What begins as a routine transport mission for the crew of the cargo ship Maersk Alabama quickly escalates into a desperate bid for survival when Somali pirates attack the vessel. After receiving notification of pirate activity along the Somali coast, Captain Phillips (Tom Hanks) prepares his men by running drills and increasing security. When a skiff with four armed gunmen closes in on the Alabama, Phillips and his crew are initially able to keep their assailants at bay, but soon they must prepare for the worst as the pirates finally manage to board the ship. While Phillips attempts to outwit his captors and keep his crew hidden in the engine room, his men work to shut down the ship’s functions and foil the hijacking. But as the pirates rapidly lose patience with their prisoner’s games, their intrepid leader Muse (Barkhad Abdi) makes a critical decision that will change the fates of all involved forever.
It will be difficult for audiences to avoid comparisons to last year’s “Zero Dark Thirty,” considering “Captain Phillips” excels in the same areas: chilling adventure, political conflict, and a daring military operation. Similar too are the steady, lengthily sustained anticipation, attention to details, and breathtaking performances. Tom Hanks once again exhibits a depth and range that transcends the frenzied, action-oriented materials that director Greengrass repeatedly frequents (though the addition of an accent only draws attention to Hanks acting the part instead of inhabiting it, mistakenly assuming the distracting technique would add necessary realism). The supporting roles of the Somali hijackers are also incredibly convincing, adding handsomely to the nail-biting suspense.

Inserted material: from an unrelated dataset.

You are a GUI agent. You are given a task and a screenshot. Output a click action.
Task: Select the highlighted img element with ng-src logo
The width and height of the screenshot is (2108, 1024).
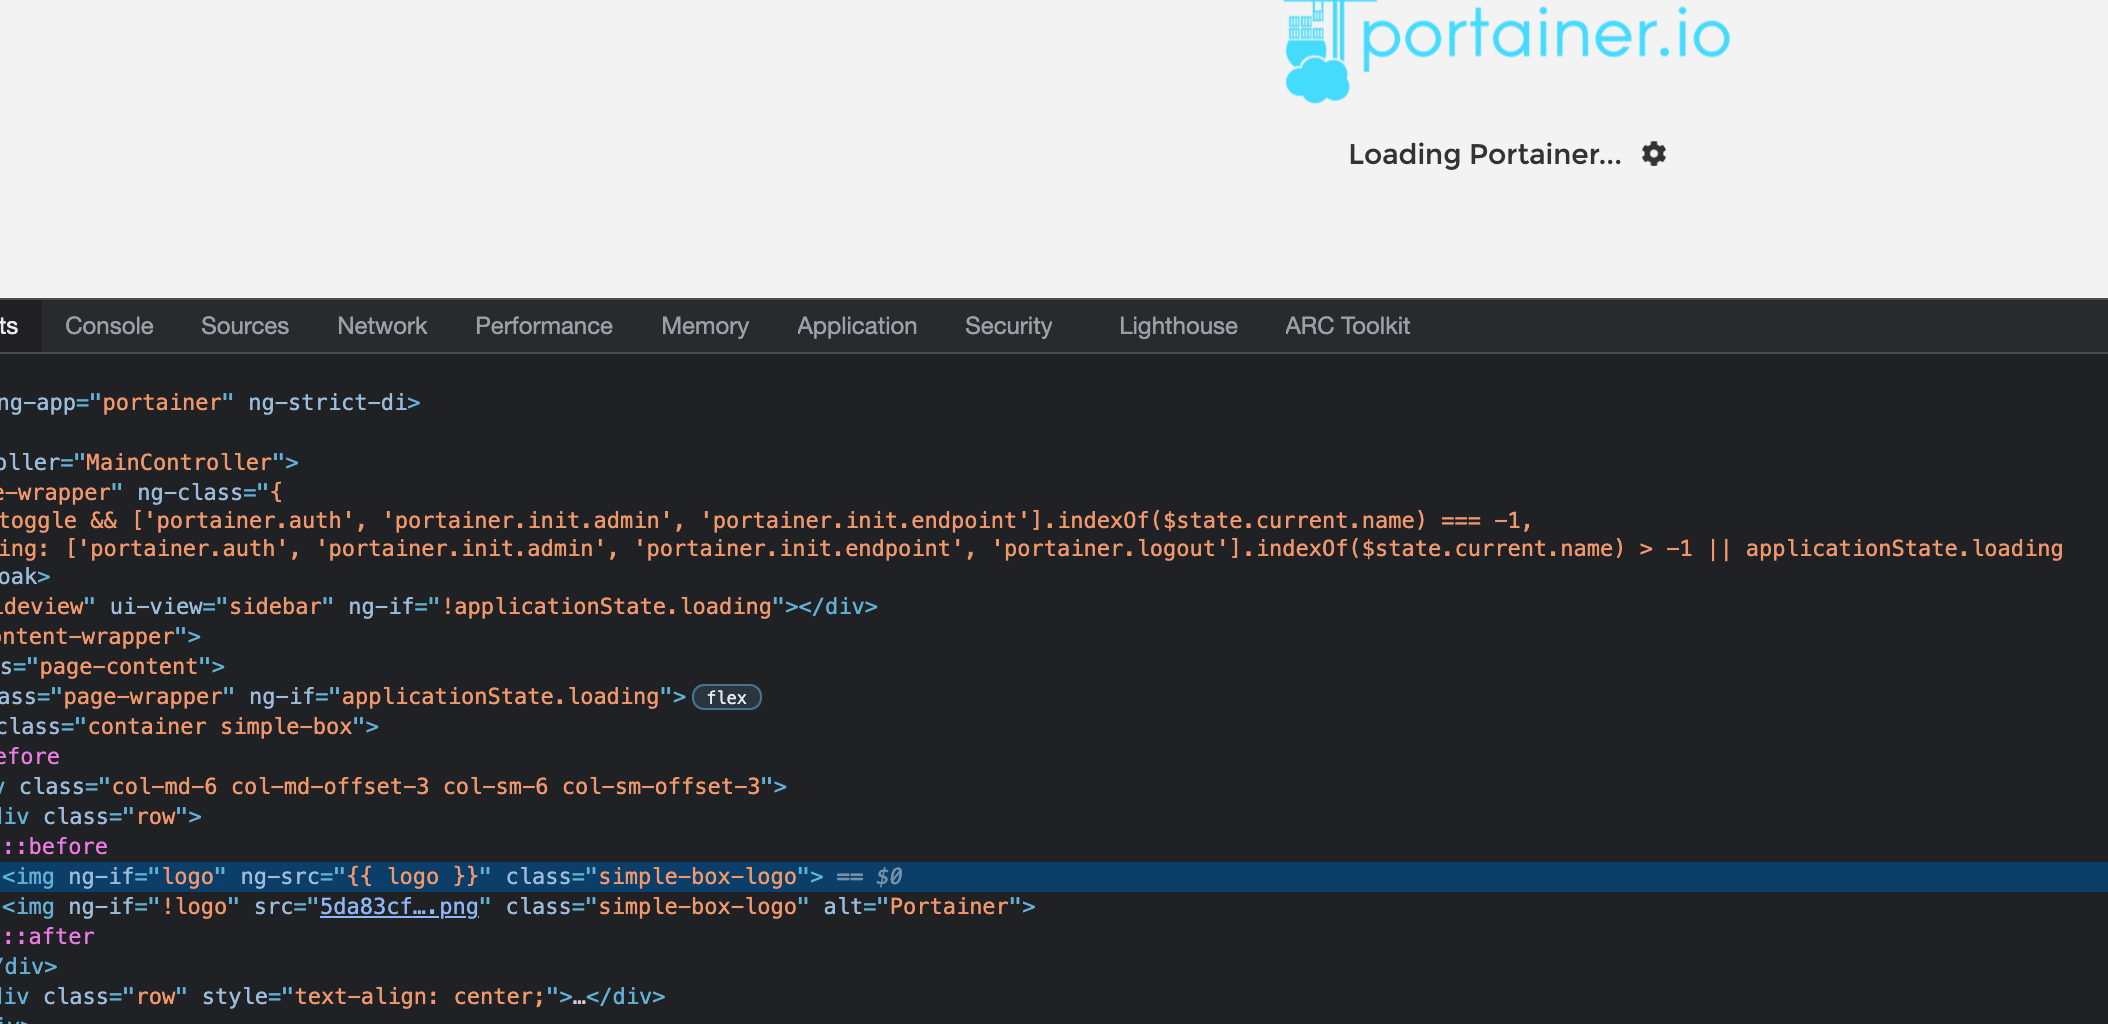point(300,876)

Lurking somewhere in the id is the nagging questioning of the premise. It’s infuriating to see the escalation of the events, seemingly magnified through a single, simple folly – the lack of a gun. The setting is 2009, which is entirely too recent to permit such an oversight. And yet the recognition of the issue depends completely on forgiving or ignoring the circumstances of unpreparedness. Desperation and savagery, even when merged with disorganization and disorientation, instantly outpaces the vulnerable. Extreme close-ups, excessive camera movements, and small talk at the start can’t detract from swift foreboding as soon as Phillips boards his ship. The music by Henry Jackman also warns of the coming ordeals, summoning anxiety even when nothing extraordinary is taking place. While it contains a boat and pirates, “Captain Phillips” is no ordinary high-seas adventure – it’s an exhilarating ride with its own brand of swashbuckling furor.